• _Work request_: Check each line of the material below, and copy it if it holds the string "pixels".

*** Supplied data

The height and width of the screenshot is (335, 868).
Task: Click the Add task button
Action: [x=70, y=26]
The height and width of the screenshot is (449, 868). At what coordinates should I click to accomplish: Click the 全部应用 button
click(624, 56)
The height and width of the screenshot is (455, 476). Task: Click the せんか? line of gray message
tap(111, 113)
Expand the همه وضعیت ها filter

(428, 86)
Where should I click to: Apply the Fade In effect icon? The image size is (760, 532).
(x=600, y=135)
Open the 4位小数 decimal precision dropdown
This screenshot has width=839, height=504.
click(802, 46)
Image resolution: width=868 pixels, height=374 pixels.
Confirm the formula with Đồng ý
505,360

******
*** Supplied data

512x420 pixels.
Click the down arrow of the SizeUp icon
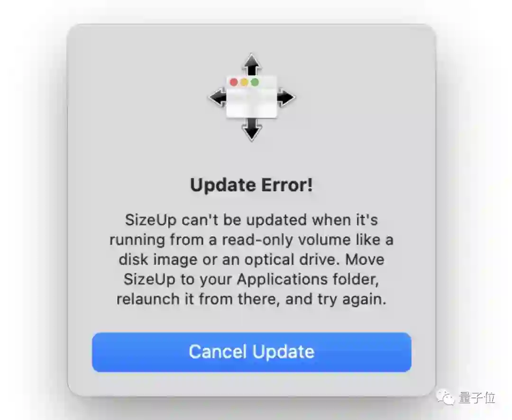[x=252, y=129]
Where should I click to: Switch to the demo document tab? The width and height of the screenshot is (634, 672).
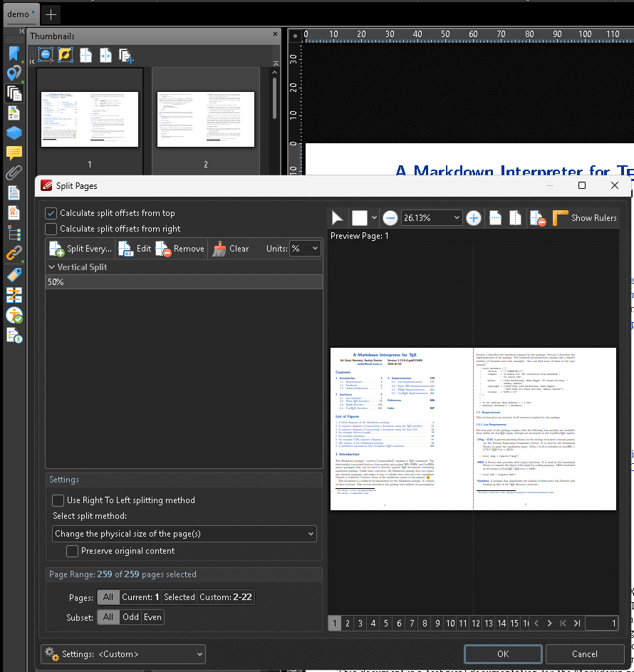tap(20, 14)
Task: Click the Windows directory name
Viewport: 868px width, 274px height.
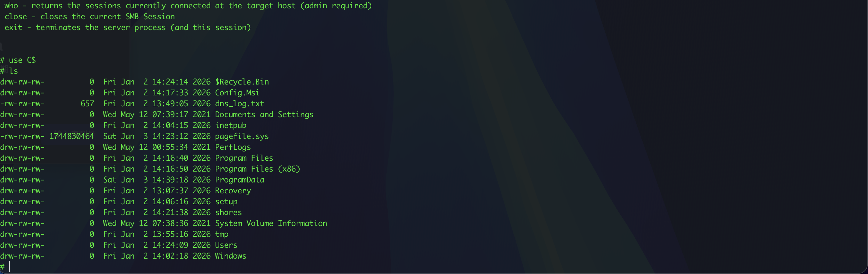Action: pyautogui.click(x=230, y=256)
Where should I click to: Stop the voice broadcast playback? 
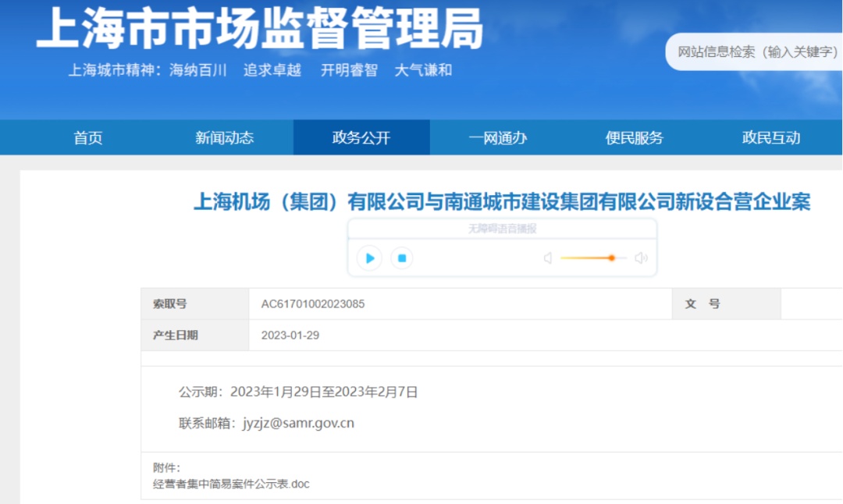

******

• _Worked solution_:
Image resolution: width=868 pixels, height=374 pixels.
512x420 pixels.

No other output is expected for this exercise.